5. How we choose defaults
The pre-filled values in calculator inputs are illustrative, not advisory. We choose defaults that are recognisable to a typical reader, that produce a meaningful (non-degenerate) result, and that do not anchor the reader toward any specific product or provider. Defaults are reviewed periodically against the calculator's domain — for example, illustrative interest rates are kept inside a plausible range so the result is informative rather than misleading.
6. Review cadence
Every guide and glossary entry carries a "last reviewed" date in its metadata. We run a freshness check that flags any item over 90 days stale, so the editorial backlog reflects what genuinely needs revisiting rather than churn. Calculator engines are versioned independently — a formula change bumps the engine version, which appears on the calculator page and in any shared scenario URL.
7. Sources
We rely on primary sources: standards bodies, central banks, academic finance and operations-research literature, and the canonical mathematical references for each engine. We avoid citing other commercial calculators as sources, and we do not republish content from other publishers. Where a guide explains a concept, the underlying derivation is from a primary reference, not a secondary one.
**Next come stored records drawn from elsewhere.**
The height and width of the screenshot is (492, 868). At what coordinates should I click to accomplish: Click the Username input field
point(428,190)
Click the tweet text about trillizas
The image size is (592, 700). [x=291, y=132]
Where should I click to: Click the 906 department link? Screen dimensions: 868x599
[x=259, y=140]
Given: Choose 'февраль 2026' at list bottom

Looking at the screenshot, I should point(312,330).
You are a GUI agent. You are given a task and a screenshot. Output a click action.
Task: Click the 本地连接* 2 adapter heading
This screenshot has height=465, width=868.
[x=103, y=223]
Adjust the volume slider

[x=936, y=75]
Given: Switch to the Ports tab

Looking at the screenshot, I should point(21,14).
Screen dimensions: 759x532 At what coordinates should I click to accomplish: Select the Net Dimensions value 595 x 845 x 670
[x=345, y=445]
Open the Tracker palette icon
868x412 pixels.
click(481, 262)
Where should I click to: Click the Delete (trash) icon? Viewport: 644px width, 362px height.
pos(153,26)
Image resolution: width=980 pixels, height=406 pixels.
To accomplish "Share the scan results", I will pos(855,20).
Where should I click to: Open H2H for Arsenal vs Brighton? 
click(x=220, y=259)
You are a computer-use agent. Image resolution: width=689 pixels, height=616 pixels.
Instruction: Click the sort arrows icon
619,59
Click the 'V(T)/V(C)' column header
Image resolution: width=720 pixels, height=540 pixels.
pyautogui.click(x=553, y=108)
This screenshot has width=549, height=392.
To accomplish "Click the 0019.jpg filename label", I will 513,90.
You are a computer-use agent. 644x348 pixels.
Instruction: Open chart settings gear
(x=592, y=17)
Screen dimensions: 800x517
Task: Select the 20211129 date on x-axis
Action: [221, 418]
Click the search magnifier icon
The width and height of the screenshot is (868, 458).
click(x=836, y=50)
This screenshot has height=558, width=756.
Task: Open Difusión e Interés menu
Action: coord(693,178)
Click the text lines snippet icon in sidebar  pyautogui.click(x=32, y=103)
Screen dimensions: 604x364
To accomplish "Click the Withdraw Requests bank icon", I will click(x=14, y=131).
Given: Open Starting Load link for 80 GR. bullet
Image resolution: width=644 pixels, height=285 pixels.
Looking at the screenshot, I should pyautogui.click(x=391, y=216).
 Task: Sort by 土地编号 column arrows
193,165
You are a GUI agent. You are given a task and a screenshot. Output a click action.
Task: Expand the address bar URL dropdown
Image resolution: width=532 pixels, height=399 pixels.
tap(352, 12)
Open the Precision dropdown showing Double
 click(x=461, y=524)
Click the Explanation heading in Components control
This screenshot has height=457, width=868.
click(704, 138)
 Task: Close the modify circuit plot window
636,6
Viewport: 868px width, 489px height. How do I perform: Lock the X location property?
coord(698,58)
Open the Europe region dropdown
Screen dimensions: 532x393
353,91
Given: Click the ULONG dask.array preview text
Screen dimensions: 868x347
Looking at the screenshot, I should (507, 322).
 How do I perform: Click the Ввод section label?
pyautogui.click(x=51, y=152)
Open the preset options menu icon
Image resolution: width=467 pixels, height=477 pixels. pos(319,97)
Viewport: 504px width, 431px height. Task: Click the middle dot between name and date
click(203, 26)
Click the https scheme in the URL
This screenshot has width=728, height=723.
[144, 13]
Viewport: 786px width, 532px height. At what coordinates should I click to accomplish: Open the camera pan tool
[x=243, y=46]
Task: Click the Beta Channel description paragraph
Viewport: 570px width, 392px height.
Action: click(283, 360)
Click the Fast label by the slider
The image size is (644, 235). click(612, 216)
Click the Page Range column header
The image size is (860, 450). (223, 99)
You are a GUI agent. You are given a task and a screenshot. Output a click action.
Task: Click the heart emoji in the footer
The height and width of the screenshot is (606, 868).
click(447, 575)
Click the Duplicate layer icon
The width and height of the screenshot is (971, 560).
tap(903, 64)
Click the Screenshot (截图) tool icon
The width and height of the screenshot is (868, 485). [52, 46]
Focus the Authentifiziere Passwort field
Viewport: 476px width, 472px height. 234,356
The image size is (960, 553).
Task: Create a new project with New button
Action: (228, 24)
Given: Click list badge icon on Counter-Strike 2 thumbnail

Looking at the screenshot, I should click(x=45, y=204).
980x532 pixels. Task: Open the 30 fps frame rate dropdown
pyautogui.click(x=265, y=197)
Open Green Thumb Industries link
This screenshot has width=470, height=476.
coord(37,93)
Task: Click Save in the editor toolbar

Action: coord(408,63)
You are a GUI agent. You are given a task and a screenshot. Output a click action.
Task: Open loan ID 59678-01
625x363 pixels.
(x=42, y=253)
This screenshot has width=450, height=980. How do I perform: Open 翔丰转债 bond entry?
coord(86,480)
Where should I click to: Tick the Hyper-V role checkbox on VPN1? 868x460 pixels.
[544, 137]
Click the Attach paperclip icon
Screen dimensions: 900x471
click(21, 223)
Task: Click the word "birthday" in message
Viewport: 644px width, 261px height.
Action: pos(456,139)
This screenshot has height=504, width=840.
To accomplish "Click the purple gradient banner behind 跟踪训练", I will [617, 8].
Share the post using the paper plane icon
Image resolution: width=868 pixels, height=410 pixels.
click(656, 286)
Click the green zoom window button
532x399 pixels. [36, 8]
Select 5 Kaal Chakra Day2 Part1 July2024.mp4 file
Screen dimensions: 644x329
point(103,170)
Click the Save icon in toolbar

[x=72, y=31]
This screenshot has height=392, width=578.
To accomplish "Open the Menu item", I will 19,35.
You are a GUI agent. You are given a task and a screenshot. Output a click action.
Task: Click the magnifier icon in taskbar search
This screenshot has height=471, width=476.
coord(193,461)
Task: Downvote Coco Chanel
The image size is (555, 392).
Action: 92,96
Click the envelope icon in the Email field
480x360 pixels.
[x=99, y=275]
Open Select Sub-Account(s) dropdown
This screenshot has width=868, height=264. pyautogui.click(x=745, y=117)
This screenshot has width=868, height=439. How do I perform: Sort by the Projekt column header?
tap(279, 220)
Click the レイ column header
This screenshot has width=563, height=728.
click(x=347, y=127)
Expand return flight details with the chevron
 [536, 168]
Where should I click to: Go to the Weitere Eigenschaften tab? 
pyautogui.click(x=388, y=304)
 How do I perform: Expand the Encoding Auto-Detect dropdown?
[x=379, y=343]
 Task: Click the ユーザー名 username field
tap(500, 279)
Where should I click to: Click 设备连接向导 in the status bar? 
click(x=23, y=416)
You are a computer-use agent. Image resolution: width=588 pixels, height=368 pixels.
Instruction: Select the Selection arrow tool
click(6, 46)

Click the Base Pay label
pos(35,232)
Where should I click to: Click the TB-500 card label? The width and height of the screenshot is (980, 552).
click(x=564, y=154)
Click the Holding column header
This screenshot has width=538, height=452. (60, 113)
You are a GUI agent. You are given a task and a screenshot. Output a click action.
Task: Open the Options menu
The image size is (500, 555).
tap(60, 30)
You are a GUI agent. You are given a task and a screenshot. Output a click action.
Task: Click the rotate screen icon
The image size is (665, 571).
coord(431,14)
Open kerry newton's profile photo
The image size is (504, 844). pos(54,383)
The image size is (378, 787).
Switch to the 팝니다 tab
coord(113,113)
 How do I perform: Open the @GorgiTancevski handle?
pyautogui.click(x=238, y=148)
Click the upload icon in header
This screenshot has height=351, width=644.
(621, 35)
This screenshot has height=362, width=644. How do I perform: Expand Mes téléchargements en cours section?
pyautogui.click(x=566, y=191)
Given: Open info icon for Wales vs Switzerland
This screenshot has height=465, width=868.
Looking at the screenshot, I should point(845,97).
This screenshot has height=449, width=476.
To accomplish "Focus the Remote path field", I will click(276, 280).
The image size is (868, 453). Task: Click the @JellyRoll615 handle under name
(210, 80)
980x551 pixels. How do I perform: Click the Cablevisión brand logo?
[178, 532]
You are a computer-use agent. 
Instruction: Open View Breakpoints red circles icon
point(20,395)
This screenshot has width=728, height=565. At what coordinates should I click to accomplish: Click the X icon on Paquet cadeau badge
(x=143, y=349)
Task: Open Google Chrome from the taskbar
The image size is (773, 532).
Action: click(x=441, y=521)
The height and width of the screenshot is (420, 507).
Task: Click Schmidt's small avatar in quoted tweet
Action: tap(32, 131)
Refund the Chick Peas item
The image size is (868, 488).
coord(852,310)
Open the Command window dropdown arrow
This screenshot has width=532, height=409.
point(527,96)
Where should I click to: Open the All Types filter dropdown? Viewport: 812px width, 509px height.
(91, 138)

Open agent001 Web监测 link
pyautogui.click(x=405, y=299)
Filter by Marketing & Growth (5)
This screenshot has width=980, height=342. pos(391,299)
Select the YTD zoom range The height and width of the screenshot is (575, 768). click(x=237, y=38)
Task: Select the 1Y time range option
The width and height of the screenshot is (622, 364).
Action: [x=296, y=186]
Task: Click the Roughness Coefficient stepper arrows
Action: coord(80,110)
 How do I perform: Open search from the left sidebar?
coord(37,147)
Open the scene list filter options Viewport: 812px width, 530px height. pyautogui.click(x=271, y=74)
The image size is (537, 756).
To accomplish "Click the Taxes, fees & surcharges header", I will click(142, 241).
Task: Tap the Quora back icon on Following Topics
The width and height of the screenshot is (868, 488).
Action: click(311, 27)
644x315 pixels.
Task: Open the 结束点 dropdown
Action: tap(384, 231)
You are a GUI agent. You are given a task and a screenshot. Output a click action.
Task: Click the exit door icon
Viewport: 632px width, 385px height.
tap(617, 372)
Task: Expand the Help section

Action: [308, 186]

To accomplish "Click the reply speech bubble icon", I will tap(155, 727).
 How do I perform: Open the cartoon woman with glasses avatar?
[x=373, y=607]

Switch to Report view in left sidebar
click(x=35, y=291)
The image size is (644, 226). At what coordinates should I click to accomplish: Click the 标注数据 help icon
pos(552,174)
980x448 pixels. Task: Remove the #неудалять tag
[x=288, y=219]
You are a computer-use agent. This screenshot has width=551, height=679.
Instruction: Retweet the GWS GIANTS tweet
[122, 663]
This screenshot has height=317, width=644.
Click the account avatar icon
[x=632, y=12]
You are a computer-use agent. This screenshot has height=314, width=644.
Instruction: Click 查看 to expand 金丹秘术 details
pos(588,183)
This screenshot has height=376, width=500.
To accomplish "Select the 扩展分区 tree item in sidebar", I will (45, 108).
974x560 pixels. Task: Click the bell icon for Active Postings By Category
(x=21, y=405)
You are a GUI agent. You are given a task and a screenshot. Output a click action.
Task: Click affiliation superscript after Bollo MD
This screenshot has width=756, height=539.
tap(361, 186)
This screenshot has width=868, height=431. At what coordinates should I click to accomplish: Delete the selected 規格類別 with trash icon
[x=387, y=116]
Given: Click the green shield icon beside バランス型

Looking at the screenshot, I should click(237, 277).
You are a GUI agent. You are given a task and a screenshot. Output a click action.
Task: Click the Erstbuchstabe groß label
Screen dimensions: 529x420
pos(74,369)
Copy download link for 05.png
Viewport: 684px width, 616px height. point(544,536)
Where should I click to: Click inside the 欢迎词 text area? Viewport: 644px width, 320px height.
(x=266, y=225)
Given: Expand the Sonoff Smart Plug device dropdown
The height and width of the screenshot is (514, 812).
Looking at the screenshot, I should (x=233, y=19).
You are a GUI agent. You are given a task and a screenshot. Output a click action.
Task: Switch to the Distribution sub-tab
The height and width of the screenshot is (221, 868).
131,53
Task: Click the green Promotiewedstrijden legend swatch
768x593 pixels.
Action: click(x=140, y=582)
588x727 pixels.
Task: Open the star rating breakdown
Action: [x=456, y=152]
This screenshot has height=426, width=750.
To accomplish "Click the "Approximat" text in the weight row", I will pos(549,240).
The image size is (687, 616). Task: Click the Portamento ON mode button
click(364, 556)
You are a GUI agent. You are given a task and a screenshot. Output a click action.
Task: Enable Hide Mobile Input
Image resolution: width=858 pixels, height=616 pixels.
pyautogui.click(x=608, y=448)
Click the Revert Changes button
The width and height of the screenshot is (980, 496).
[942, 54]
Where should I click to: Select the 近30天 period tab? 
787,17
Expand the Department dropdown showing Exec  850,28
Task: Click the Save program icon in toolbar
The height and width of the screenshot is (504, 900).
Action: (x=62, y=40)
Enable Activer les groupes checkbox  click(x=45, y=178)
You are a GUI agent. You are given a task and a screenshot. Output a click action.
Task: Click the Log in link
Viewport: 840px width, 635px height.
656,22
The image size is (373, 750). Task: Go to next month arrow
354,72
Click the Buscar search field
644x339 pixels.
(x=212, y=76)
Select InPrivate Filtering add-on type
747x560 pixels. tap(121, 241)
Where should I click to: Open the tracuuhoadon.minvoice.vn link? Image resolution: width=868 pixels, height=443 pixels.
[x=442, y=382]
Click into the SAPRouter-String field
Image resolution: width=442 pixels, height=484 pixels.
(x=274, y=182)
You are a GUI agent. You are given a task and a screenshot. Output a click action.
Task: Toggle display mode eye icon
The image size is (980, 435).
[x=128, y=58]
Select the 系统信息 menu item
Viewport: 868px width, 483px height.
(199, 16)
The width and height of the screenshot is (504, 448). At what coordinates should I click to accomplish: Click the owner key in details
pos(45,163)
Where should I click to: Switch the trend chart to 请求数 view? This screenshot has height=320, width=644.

8. Commercial independence
HoldingCost's revenue model (display advertising, when live; see how we make money) is architecturally separated from our editorial output. The advertising layer of the codebase cannot read calculator inputs or influence calculator outputs — this separation is enforced by an architectural boundary between our advertising and calculation systems. No advertiser, sponsor, or affiliate has editorial influence over which calculators we build, what defaults we choose, what guides we publish, or how the methodology section is worded. We do not accept paid placements in calculator results, guide content, or glossary definitions.
9. AI-assisted content
AI tools may be used as a drafting aid for prose. Every published article, guide, and glossary entry is reviewed by a human editor and validated against primary sources before publication. Calculator outputs are computed by deterministic, version-controlled engines — never generated by AI. The engine code is open and the formulas are documented in the methodology block on each calculator page.
10. Error correction
If you spot an error in a calculator result, a guide, or a glossary entry, we want to know. See our contact page for how to reach us. We aim to acknowledge corrections within 5 business days and, where the error affects a calculation, bump the engine version when the fix ships so prior shared scenarios surface the correction.